2) Fard-e-kifaya (Fard, but on a lesser degree than the 1st) If someone or another group is doing it, then you are excused.
Inorder to have an effect on what you are trying to portray, and it seems not to be getting through. First look at yourself, are you sincere? If, you are then know that the stop may also be because of the ego (nafs) of the other person.
- Ali (ra) said wisdom and knowledge is the lost property of the believer. It belongs to the believer. If someone says the truth regarding Islam, rather than you rejecting it. Or opposing it you should listen. When someone gives you advice don’t throw it back on their face.
- Syyiduna Abdul Azeez Dabbagh said; Even the cows get together at a time and they talk about what happened during the past days or the current one. The point is like the cows, people will always talk. Take the good from what they have to say and ignore the rest.

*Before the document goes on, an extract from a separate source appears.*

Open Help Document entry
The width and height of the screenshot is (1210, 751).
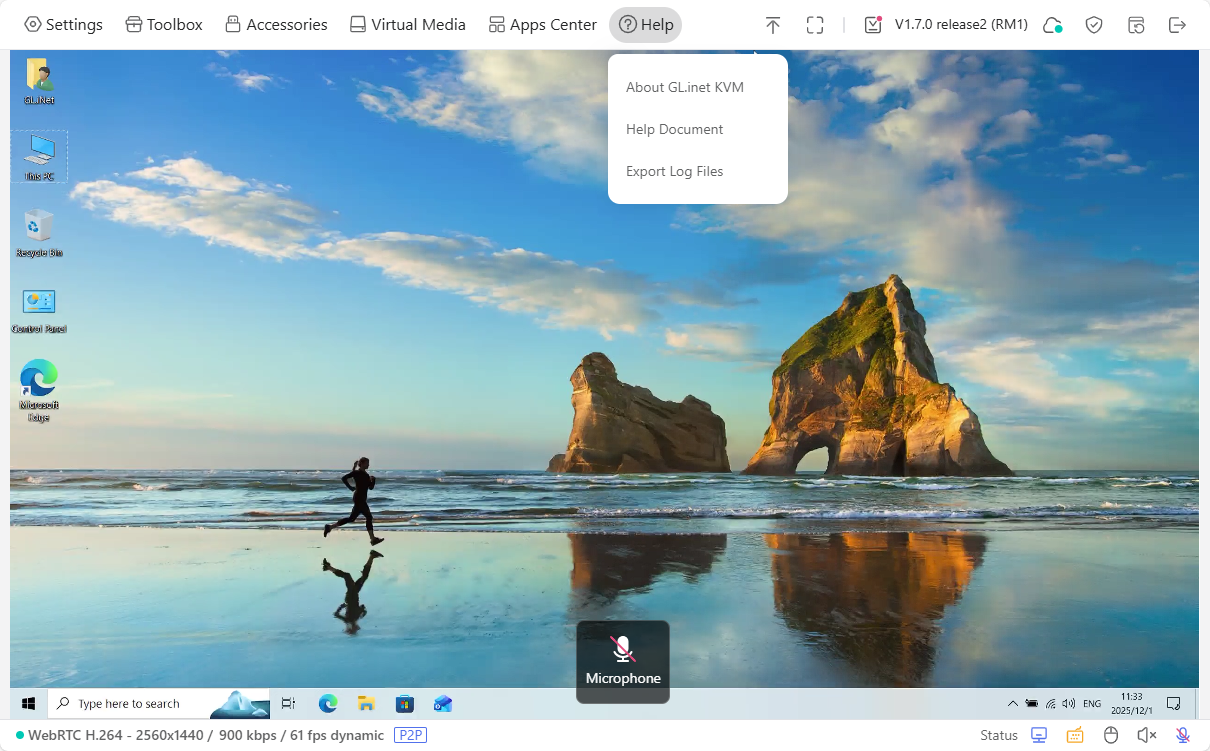click(x=674, y=129)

When someone says something good or bad, think that it is either from Allah or the devil (shaytan). Remember whenever you want to do dawah; firstly, do an introspect and think, does you heart really want to do dawah? or are you doing it because you want to carry out the command of Allah? Also remember that whenever someone is saying a good thing in amongst evil, and the fitnah around the individual is still there, then that person has done dawah work out of his nafs. Remember when you are doing dawah work to look at the situation of that person. How he is feeling, then carry out the dawah. If there are no good signs, then don’t.

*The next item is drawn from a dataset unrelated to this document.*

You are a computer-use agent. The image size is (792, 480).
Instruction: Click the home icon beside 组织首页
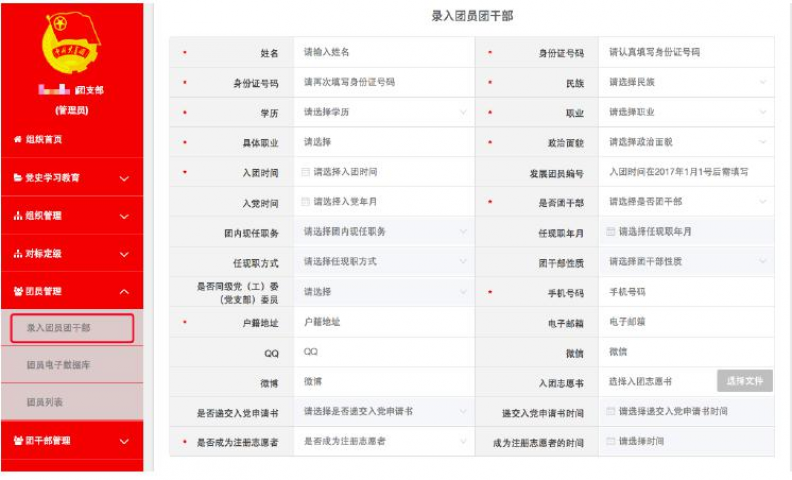[x=17, y=139]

- Unlike other religions Islam gives the permission to the khalifah to stop fitnah even if they are not muslims.
The method should be from the sunnah of the prophet Muhammad (saw). Once a blind man came to the prophet Muhammad(saw) and wanted an answer to a question. The prophet ignored him, as he (Saw) was in converse with a quraish elder, doing dawah to him. Then a revelation was sent down by Allah regarding this episode. It was a gentle reminder to even the prophet (Saw). Those who come seeking knowledge and guidance they should not be stopped! After this revelation whenever the prophet (Saw) saw that companion he (saw) would stand for him, and would say to the nearest meaning “Allah sent down a revelation and i was helped more because of this companion of mine”. The method in which you should to do dawah is cautiously. To think before you speak, whether or not to use harsh tone when speaking. However, it it mostly recommend that you use a soft tone when speaking. Whenever you do dawah, you should have reference and evidence to your claim. Where it can be found in the Quran and the sunnah, and not say “i heard someone say this and that”. This is because then the shaitan will begin to interfere, and put questions in the other persons mind and heart as to the authenticity of your words.
The only people who can say without any hesitation, that e.g follwo the sunnah are people like parents, a shaykh to his disciple or an older brother or a sister. Whenever and if someone does not act on the sunnah ghair muak’kidah (the less recommended sunnahs, eg the sunnahs of asr salah). You cannot reprimand them for not doing it. Simply because Allah (swt) will not ask them about it on the day of judgement, then who are me and you? Assessing the situation you should do dawah accordingly. To asses should i use a harsh or a soft tone?
When someone says something without knowing you should not condemn them. but see what you are doing. What parts of their actions and right and what parts are wrong. When someone goes to the grave and he/she prostrates to it. Ou should assess the situation and use that method to correct him.